In each home there would be a centralized wireless device installed. This device is what we call a wireless router/access point. You may already have something similar in your home now, but this new device would be different because it would communicate not only with the wireless devices in your house but also to the central wireless unit in the house next door.

The goal is to get enough of these central devices talking to each other so that you can talk to anyone on the localized wireless network at blazing speeds. It does not matter whether the person you want to talk to is three houses away or three miles away. If you have enough nodes you can talk to anyone in the city.

Now you may be saying to yourself at this point “Yes, but why would I want to share like that?” Well, that question gets answered by explaining two things: the speed problem and the cost question.

Here is why you would want to participate in something like this.

First, most communities are limited to what the telecommunications companies provide them. At present 20 mbps is considered a very fast internet connection. Of course, this is only the download speed. If you want to send something across the Internet it will be significantly slower. So, with a local wireless mesh network you could conceivably connect all the houses in a community together and have them talking to each other at a standard speed of 300 mbps! (This is the rated speed; however, even with interference and distance problems, which would attenuate the signals, you should still be able to best your local ISP’s speed.)

To give you a ballpark understanding of the ramifications of this consider the following. To download a full-length DVD over an internet connection operating at 1.5 mbps would take approximately 6 hours. To download the same DVD over a 50 mbps connection would take 20 minutes! (I use 50 mbps here to be conservative. It is possible a wireless mesh network could operate at 100 mbps or better depending on traffic, radio interference, and the quality of the hardware.)

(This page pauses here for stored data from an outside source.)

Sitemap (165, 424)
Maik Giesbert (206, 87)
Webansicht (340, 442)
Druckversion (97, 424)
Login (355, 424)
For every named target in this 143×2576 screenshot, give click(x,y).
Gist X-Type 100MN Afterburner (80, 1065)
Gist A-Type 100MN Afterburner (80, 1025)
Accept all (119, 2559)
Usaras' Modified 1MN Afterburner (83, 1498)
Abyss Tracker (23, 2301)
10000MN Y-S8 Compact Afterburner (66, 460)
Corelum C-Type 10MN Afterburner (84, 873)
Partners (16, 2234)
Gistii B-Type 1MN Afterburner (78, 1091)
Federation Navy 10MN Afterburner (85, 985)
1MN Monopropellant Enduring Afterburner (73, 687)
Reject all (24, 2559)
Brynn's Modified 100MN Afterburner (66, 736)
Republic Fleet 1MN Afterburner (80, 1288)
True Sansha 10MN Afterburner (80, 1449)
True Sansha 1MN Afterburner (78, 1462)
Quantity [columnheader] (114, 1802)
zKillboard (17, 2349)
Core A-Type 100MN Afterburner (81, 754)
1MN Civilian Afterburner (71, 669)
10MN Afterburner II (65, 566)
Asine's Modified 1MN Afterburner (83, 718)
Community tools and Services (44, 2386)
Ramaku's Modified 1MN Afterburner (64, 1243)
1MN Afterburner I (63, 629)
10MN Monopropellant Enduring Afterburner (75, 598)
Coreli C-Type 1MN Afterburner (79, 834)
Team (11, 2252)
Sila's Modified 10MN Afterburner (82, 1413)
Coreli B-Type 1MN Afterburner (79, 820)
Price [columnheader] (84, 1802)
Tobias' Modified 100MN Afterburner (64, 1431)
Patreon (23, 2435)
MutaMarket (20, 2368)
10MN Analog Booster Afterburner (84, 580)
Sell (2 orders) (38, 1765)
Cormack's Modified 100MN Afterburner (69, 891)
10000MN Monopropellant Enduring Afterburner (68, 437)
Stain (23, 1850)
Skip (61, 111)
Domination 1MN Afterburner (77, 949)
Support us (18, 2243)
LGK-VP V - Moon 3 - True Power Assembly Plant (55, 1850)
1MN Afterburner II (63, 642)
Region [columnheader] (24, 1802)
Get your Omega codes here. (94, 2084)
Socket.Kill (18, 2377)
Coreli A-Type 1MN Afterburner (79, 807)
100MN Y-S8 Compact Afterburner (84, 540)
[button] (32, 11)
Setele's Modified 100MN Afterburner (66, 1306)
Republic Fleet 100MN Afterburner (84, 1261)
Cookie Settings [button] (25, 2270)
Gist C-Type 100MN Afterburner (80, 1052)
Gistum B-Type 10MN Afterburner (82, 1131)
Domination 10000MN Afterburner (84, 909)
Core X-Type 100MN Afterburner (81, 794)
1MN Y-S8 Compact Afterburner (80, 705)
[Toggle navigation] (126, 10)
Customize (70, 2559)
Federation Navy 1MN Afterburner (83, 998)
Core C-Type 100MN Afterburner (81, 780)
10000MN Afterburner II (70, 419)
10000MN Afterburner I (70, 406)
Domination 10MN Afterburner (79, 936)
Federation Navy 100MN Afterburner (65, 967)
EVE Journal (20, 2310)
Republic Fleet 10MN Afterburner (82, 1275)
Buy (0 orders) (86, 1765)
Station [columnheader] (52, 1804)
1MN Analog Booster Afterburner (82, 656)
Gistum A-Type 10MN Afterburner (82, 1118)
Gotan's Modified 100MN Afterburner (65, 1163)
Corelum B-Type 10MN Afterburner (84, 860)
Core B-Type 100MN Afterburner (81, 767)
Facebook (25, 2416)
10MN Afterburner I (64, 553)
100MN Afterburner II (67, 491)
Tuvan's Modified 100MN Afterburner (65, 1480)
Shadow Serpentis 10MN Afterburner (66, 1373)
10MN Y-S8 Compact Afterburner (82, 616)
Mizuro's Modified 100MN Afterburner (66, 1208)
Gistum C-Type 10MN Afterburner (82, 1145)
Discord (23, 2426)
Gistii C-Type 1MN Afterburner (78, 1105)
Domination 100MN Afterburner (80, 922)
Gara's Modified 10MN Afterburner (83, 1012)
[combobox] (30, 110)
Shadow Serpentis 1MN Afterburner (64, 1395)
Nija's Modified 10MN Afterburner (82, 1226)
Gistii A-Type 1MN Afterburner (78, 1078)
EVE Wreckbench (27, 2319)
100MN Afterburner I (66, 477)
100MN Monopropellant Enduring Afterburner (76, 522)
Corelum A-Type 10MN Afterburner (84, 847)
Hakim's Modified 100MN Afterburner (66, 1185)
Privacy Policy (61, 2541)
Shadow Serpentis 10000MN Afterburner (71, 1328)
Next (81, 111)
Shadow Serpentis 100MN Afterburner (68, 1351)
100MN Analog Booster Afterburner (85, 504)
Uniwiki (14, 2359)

Now, think about this in light of the recent decision to curb what is called net neutrality, the reason Netflix is now making deals to pay extra for streaming its service over Comcast lines. If Netflix were to set up a data warehouse in a particular city with a local mesh network to stream video to their customers, they would not have to worry about the extra cost, and customers would have access to DVD quality streaming. (I can barely stream at 720 p because of my slow connection.)

Okay, now to cost.

Presently you may pay $50 or $60 a month for your Internet service. With a local wireless mesh network you could potentially eliminate that bill entirely with the purchase of a $100 device. The reason you could do this is because if you only wanted to access resources on the local wireless mesh network there would be no monthly cost. Everyone who has purchased a node and set it up in their house has agreed to pass on your signal when you want to send out a packet of information, or to deliver a packet of information to your house. Each person involved in the network becomes an electronic postman for everyone else, and its FREE after the initial purchase of the equipment.

Now, you may say “Hang on! That sounds great but what if I still want to connect to internet resources outside my community?” No, problem. This could be solved by having either a community owned gateway or by allowing your local ISPs to bid for the privilege of carrying your packets into and out of the community.

In summary, the stranglehold of the telecommunications industry will only be effectively curtailed if we (the people) take action. The technology already exists but it is not easy to implement. You can’t just walk down to Best Buy and buy a wireless node for the mesh network. However, there are people working on this. Here is an article from Google. Here’s another dated article that goes into some detail about how to build a wireless mesh network.

Our best bet is to find communities where we can create pilot programs. This would hopefully spur some entrepreneurial efforts to create standard hardware and the implementation of standard protocols.

A free, local wireless internet running at 300 mbps is ours for the taking. It would be a big blow against the telecommunications industry, allowing us to stream video, communicate via voice and video, and locally host our websites or businesses at the cost of only the servers and software–the latter of which might also be nearly free if you know anything about Open Source software.

We know one thing for certain: if we wait for our telecommunications companies to innovate in this way we will be waiting forever. They have no incentive to bring us the type of communications system we both need and want at a reasonable price. If we are to get this type of network we must build it ourselves.